Kobermann – XVII (Doom Chakra Tapes Worldwide)
Irgendwann erwischt man sich dabei, wie der Kopf langsam nach oben und unten wippt, wenn Kobermann seine Maschinen Maschinen sein lässt und Sound produziert, der als elektronisches Äquivalent zum Krautrock von Can durchgeht. Halleluja, immer diese Vergleiche. Dabei muss man sich bloß die Frage stellen: Wie viel lässt sich aus einem Ton, einer Frequenz, einem zerschnipselten Klangfetzen rausholen und zwischen zwei ausgeweidete Kick Drums pressen, um die Lendenwirbelfraktion in maximale Schwingung zu versetzen? Mit XVII, das Johannes Piller als Kobermann für das Berliner Doom Chakra Tapes raushobelt, dürfte zumindest dieses klangliche Exempel statuiert sein. Also: „Prince of Kongi“ auf Anschlag stellen, den ein oder anderen Ofen anzünden, einfach mal aus dem Fenster starren, um die gottgleiche Sinnlosigkeit der Zeitverplemperung zu zelebrieren, und sich nebenbei Gedanken machen, ob es nicht langsam mal an der Zeit wäre… sich einen Hund zuzulegen.
Happy Trendy – For Trial Listening (Khotin Industries)
Neujahrs-Fund 2020: Happy Trendy, das längst in imaginierten Sonnenuntergängen verschwundene Alter Ego von Dylan Khotin-Foote, der als Khotin spätestens seit 2018 auf jede Sad-And-Depressed-Playliste gehört, die man sich jährlich zwischen Oktober und März vermehrt in die Nervenbahnen streamen sollte. Aus Gründen der Seelenreinigung. Und weil die blöde Tageslichtlampe auf Dauer zu viel Strom zieht. Probleme, die der aus Vancouver stammende Producer im kalten kanadischen Winter ziemlich sicher kennt. Aber: Khotin weiß, wo’s immer chillig ist – in Southern California. Dort cruist man im Cabrio die Küste entlang, bläst Vaporwave aus dem Autoradio und lebt den perfekten Traum. Im Traum. Aber darauf kommt’s nicht an. Khotin wischt auf For Trial Listening den Staub der Vergangenheit aus dem Tapedeck. Das Ding klingt mit den verhallten Lullaby-Songs im Ambient-Gewand wie ein Überbleibsel aus einer Zukunft, in der Zeit längst keine Rolle mehr spielt und Prokrastination als Weltgeist herumspukt. Wer sich und anderen Bock auf pastellfarbene Urlaubstage in Italien machen will, kauft dieses Tape besser gleich drei Mal!

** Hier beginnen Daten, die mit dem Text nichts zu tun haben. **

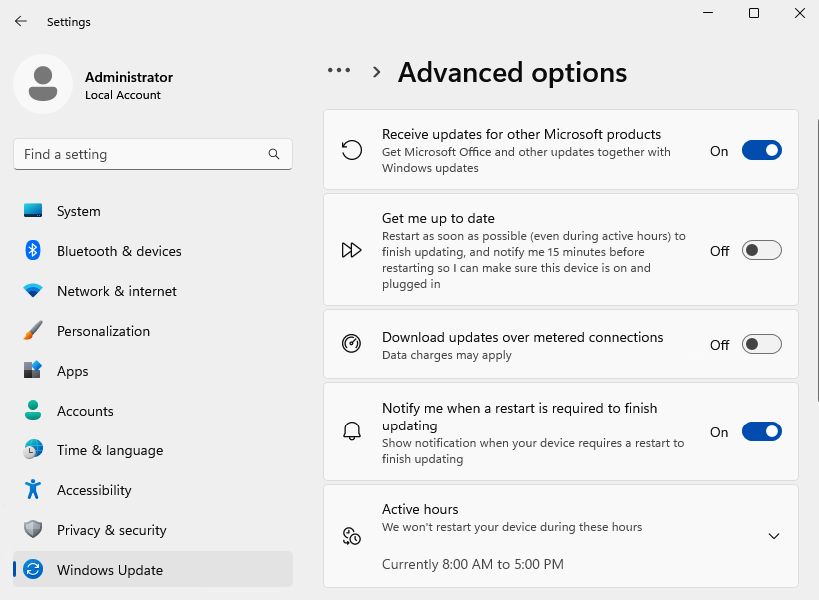Click the breadcrumb chevron before Advanced options
Viewport: 819px width, 600px height.
point(377,71)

Falle – Expectations (Cut Surface)
Über Wien ziehen dunkle Wolken auf, Fledermäuse beißen sich die Köpfe ab – und alle schreien unisono: Achtung, Falle! Das 2018 aus den Gefilden des Untoten auferstandene und im nihilistischen Grundton kurz Falle betitelte Post-Punk-Trio führt auf ihrem Debüt-Tape Expectations hinein in eine Welt, in der sich die Trendfarbe der Frühlingssaison nach 50 Shades Of Grey in einem Schwarz einpendelt, bei dem sich selbst lebensbejahende Eso-Krieger*innen die abgekokelten Räucherstäbchen durchs Herz rammen. Shiva war gestern, heute huldigen Tina Bauer (Terz Nervosa), Markus Gönitzer (Red Gaze) und Peter Lazarus der Finsternis und Leere, die der turbokapitalistische Albtraum in unseren Seelen hinterlässt. Und überhaupt: An was soll man denn noch glauben, wenn nicht an die beim immergeilen Label Cut Surface erschienene Backmischung aus Wire, The Fall und The Cure? Verbrennt keine Kreuze, verbrennt euch die Finger. Mit elektrifiziertem Post-Punk wie aus der Zeit, in der in London der Underground noch brutzelte.